Sonja Kuba, Schülerin, ist als Botschafterin der Erinnerung im Oktober 2007 der Überlebenden Trude Scarlett Epstein in London begegnet.

Der Faschismus zwang mich über Nacht, erwachsen zu werden ...

Trude Scarlett-Epstein wurde am 13. 7. 1922 in Wien geboren. Im Juli 1938 konnte sie mit ihrer Mutter nach Jugoslawien und später weiter nach Albanien fliehen. Die Flucht endete schließlich in England, wo Trude Scarlett Epstein heute noch lebt.

„1938 lebten wir in Wien, wo wir, wie so viele andere jüdische Familien auch, unser Bestmögliches taten, um uns zu assimilieren. Mein Vater war Handelsreisender und meine Mama widmete ihr Leben aufopferungsvoll der Familie und besonders den drei Kindern. Otto war mein ältester Bruder und Kurt war das mittlere Kind.

Als jüngstes Kind und einzige Tochter war ich seit meiner Geburt 1922 der besondere Schatz meines Vaters.

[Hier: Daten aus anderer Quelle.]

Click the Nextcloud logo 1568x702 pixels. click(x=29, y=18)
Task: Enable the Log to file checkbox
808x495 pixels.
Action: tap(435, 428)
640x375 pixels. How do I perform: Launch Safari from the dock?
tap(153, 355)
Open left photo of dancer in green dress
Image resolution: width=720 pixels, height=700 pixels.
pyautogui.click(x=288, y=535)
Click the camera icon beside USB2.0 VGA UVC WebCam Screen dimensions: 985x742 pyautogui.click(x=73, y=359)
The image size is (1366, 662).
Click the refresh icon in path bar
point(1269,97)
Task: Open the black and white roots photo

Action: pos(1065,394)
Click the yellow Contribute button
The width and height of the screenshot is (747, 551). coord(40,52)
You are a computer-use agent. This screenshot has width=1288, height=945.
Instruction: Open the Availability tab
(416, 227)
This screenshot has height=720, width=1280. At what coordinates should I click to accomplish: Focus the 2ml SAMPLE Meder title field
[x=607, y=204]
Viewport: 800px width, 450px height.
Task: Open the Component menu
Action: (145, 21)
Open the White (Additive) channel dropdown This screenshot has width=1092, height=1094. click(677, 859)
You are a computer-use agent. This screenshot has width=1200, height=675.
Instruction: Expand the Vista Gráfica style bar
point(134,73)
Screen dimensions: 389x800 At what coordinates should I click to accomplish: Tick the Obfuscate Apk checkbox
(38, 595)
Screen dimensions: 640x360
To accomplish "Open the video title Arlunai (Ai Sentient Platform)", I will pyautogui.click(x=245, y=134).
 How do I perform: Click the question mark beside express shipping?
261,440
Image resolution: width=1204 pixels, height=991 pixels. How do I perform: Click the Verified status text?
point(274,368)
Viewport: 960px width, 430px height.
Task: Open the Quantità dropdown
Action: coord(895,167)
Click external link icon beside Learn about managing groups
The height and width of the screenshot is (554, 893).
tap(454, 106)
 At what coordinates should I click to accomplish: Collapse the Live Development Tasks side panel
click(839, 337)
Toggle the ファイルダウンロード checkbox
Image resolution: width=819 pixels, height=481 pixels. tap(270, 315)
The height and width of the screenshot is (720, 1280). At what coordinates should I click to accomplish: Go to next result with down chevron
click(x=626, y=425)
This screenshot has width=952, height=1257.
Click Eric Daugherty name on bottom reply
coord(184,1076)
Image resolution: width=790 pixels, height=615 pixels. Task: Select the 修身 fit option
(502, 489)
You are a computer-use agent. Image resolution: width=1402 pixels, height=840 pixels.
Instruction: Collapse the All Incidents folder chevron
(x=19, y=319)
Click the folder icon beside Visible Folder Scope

Obwohl Antisemitismus bereits in den ersten acht Jahren nach meiner Geburt ein großes Thema in Wien war, erlebte ich zu dieser Zeit nie etwas davon – was ich auf die Tatsache zurückführe, dass wir in einem Bezirk wohnten, in dem großteils andere jüdische Familien lebten. Aber schon das erste Erlebnis zu erfahren, wie es ist, wie ein Außenseiter behandelt zu werden, war sehr traumatisch für mich. Es war 1931, als wir in den Karl Marx-Hof zogen. An meinem ersten Nachmittag in unserem neuen Haus wollte ich mit den anderen Kindern, die ich im Hof entdeckt hatte, spielen, doch sie streckten mir die Zunge heraus und beschimpften mich. Sie nannten mich „Saujüdin“. Diese unerwartete Feindschaft verletzte mich sehr, zumal ich mir nicht erklären konnte, was ich ihnen angetan hatte, das so eine Behandlung gerechtfertigt hätte.

In den darauf folgenden Jahren sollte ich auch herausfinden, dass ich selbst für die nichtjüdischen Mädchen und Jungen unter meinen engen Freunden immer eine Fremde bleiben würde. Für mein Alter war ich im Lesen und Rechnen vielen meiner Klassenkollegen weit voraus, weil ich der Meinung war, ich könnte sie dadurch zu mehr Akzeptanz mir gegenüber bewegen. Ein Unterfangen, das mir nie gelingen sollte, und irgendwann hörte ich auf, mir darüber den Kopf zu zerbrechen.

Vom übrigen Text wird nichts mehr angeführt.